I don't know. I'm playing a sorcerer, and as I'm looking at feats to consider what to choose at higher levels I'm not really seeing any must-take feats. For example, at 2nd level I might take either Dangerous Sorcery for plain damage, Reach Spell because some of my spells have sucky range, or Widen Spell do do bigger AOEs. I could take Counterspell as well, but it seems quite situational. Either of those would be a valid choice, and neither would commit me to a particular path.

But the alchemist pretty much has to take Quick Bomber, or possibly Far Lobber. Same at 4th level, he's pretty much locked into Calculated Splash. And so on.

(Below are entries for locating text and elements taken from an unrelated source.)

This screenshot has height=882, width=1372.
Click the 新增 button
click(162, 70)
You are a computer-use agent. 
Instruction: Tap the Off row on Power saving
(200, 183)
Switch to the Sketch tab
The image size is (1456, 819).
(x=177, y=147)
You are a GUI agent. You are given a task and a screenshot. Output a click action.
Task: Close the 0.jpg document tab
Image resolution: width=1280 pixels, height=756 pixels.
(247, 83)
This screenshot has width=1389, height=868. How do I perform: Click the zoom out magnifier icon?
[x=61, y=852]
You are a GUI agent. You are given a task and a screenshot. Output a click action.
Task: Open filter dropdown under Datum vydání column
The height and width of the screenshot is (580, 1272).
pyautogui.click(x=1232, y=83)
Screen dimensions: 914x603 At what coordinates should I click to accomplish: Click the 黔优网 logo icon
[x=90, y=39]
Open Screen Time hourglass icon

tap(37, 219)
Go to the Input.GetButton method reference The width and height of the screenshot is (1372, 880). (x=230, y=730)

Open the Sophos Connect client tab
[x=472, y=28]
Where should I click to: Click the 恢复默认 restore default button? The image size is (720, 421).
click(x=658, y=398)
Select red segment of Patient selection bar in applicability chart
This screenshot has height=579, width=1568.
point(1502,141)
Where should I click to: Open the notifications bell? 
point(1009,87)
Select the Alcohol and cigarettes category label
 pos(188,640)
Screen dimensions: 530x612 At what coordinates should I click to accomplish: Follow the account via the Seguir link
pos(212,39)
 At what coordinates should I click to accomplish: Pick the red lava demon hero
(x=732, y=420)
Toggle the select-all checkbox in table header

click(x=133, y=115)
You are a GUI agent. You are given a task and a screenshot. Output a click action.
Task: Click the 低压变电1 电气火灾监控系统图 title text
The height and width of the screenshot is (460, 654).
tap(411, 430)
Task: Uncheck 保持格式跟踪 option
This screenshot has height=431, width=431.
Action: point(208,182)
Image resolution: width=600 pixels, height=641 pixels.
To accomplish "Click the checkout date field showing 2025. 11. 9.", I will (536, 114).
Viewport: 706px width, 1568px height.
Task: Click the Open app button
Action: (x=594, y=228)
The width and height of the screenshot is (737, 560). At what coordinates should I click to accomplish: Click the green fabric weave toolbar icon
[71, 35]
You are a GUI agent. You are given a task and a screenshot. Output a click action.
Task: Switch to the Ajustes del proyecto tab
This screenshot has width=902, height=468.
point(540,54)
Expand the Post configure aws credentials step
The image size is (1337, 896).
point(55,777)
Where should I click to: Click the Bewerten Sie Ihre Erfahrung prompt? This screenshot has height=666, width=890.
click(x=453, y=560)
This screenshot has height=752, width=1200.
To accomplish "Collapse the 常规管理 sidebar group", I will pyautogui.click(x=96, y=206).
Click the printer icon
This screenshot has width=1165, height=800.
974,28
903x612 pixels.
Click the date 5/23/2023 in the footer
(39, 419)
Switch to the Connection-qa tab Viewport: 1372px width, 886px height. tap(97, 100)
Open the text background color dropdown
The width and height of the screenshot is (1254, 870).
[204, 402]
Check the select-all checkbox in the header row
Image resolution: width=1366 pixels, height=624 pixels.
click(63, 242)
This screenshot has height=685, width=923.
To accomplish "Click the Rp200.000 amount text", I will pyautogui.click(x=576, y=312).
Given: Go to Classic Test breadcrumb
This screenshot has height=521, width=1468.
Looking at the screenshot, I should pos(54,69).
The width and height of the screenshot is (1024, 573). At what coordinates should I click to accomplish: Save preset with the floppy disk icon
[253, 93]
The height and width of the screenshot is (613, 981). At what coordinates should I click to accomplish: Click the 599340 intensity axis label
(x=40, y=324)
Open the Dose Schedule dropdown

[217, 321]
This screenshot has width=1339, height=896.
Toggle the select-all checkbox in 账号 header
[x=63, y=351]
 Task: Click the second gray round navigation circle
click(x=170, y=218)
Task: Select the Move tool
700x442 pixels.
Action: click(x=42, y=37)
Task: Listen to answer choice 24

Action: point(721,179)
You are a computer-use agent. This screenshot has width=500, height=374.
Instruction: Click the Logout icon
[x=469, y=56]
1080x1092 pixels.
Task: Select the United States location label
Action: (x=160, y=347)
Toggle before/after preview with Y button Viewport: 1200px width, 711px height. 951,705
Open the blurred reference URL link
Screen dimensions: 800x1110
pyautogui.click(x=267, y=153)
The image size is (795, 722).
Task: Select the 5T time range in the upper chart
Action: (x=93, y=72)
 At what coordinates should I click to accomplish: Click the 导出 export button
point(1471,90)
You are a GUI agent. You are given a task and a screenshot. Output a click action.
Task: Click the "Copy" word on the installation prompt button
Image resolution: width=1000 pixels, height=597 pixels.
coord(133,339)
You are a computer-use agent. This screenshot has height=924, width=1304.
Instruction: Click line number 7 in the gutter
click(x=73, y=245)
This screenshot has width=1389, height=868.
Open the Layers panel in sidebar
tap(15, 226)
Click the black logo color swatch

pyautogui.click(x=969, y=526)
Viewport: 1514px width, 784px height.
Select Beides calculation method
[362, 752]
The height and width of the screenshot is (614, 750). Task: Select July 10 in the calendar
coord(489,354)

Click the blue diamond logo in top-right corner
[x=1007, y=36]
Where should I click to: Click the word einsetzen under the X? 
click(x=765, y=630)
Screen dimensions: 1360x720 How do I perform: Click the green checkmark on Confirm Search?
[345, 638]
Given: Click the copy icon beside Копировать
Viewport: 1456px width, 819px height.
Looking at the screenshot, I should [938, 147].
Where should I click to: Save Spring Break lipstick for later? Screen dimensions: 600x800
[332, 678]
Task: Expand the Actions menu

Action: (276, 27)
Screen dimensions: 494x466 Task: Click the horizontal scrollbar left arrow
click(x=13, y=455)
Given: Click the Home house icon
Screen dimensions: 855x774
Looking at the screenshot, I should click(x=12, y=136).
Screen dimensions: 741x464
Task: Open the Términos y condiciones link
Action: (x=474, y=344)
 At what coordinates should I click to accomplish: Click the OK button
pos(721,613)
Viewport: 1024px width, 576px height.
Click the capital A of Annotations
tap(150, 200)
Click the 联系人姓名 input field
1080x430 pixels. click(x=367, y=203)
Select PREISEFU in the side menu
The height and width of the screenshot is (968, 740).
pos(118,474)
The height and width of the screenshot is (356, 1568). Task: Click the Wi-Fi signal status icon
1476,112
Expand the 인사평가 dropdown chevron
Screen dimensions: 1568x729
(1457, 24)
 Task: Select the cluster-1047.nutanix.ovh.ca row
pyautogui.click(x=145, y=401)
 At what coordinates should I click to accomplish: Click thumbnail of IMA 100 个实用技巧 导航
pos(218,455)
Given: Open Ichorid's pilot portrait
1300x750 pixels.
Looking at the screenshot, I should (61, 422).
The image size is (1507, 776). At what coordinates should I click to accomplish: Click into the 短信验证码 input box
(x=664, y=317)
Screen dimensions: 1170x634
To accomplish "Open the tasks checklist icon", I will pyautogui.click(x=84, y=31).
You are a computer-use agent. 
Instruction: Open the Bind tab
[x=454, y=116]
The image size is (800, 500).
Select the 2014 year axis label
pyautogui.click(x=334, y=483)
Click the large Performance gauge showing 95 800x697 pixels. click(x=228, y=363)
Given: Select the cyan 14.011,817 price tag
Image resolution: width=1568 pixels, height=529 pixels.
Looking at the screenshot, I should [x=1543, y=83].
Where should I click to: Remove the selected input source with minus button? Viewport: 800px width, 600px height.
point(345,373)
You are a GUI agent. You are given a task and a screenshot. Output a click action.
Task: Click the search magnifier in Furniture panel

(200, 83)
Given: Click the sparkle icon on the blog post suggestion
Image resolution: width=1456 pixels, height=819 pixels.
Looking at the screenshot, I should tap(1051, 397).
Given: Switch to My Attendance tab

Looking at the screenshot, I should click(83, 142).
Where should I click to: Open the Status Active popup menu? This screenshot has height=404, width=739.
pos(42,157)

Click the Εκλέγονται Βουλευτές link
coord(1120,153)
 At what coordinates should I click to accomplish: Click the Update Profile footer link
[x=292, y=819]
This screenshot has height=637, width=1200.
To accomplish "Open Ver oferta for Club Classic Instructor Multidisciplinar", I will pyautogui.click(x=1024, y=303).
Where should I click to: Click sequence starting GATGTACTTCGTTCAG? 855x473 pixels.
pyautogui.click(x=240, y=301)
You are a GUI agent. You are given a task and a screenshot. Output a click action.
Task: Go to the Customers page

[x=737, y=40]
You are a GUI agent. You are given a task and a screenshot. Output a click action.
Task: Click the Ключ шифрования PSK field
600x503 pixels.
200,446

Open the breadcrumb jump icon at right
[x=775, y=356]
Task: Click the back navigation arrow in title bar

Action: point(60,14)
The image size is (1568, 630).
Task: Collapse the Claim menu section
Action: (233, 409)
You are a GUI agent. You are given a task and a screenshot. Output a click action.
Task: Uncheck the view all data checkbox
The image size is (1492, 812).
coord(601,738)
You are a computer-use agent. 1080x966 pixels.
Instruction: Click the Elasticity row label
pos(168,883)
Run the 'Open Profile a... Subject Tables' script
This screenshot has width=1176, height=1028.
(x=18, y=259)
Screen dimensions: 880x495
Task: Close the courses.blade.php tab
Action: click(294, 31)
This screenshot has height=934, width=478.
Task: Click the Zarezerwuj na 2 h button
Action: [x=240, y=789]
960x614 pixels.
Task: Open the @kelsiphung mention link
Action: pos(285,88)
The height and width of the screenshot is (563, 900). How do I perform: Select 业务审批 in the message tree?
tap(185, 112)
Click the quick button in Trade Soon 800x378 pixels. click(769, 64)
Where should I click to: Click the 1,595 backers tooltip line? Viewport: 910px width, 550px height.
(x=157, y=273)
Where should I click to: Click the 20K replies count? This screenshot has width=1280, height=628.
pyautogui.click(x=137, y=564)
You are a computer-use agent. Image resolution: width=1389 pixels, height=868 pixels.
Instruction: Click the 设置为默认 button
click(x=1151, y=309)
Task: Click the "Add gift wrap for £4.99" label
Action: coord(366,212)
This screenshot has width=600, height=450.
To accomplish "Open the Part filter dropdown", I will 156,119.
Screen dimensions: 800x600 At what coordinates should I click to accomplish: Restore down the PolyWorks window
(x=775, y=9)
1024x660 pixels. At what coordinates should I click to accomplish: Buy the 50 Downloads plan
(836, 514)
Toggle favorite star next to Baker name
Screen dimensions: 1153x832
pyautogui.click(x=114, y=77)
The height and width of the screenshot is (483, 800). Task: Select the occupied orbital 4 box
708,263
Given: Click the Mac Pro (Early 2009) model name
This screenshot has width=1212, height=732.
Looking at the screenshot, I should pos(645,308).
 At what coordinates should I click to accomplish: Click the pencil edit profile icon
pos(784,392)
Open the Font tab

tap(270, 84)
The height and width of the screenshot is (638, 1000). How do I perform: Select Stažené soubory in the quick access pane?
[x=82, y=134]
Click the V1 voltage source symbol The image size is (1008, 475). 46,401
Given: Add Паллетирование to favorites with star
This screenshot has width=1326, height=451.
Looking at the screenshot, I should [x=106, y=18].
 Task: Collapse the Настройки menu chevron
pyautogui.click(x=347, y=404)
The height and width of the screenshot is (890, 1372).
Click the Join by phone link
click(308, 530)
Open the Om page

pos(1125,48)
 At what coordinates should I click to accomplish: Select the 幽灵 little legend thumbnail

Back in PF1, if you wanted to play an archer fighter, you pretty much had to take Point-Blank Shot, Precise Shot, Rapid Shot, Weapon Focus (longbow), Weapon Specialization (longbow), and so on, just to keep up. The PF2 fighter doesn't need that, and can focus on taking some things that give them cool moves with their bow, and quite possibly some that branch out into other fighting styles. The alchemist does not at all feel like they're in the same situation.


Staffan Johansson wrote:
Temperans wrote:
I'm sorry to break it to you but that's not the PF1 design, needing specific feats is part of the d20 model. The only difference between PF1 and PF2 in this regard, is that PF2 did away with most feats that only increased numbers. But, the need to choose things feats accordingly is still very much there.

I don't know. I'm playing a sorcerer, and as I'm looking at feats to consider what to choose at higher levels I'm not really seeing any must-take feats. For example, at 2nd level I might take either Dangerous Sorcery for plain damage, Reach Spell because some of my spells have sucky range, or Widen Spell do do bigger AOEs. I could take Counterspell as well, but it seems quite situational. Either of those would be a valid choice, and neither would commit me to a particular path.

But the alchemist pretty much has to take Quick Bomber, or possibly Far Lobber. Same at 4th level, he's pretty much locked into Calculated Splash. And so on.

Back in PF1, if you wanted to play an archer fighter, you pretty much had to take Point-Blank Shot, Precise Shot, Rapid Shot, Weapon Focus (longbow), Weapon Specialization (longbow), and so on, just to keep up. The PF2 fighter doesn't need that, and can focus on taking some things that give them cool moves with their bow, and quite possibly some that branch out into other fighting styles. The alchemist does not at all feel like they're in the same situation.

While Calculated Splash is very good, it's not required. By level 20, assuming max Int, it's a 3 point damage increase. When you can get it, it's a 2 point increase on your highest level bombs, and stays that way up until level 20, with it being a 3 point increase on the Perpetual ones.

Is it good for a bomber alchemist? Definitely, in the same way a one-handed fighter wants Dueling Parry. Is it required? I'd say no.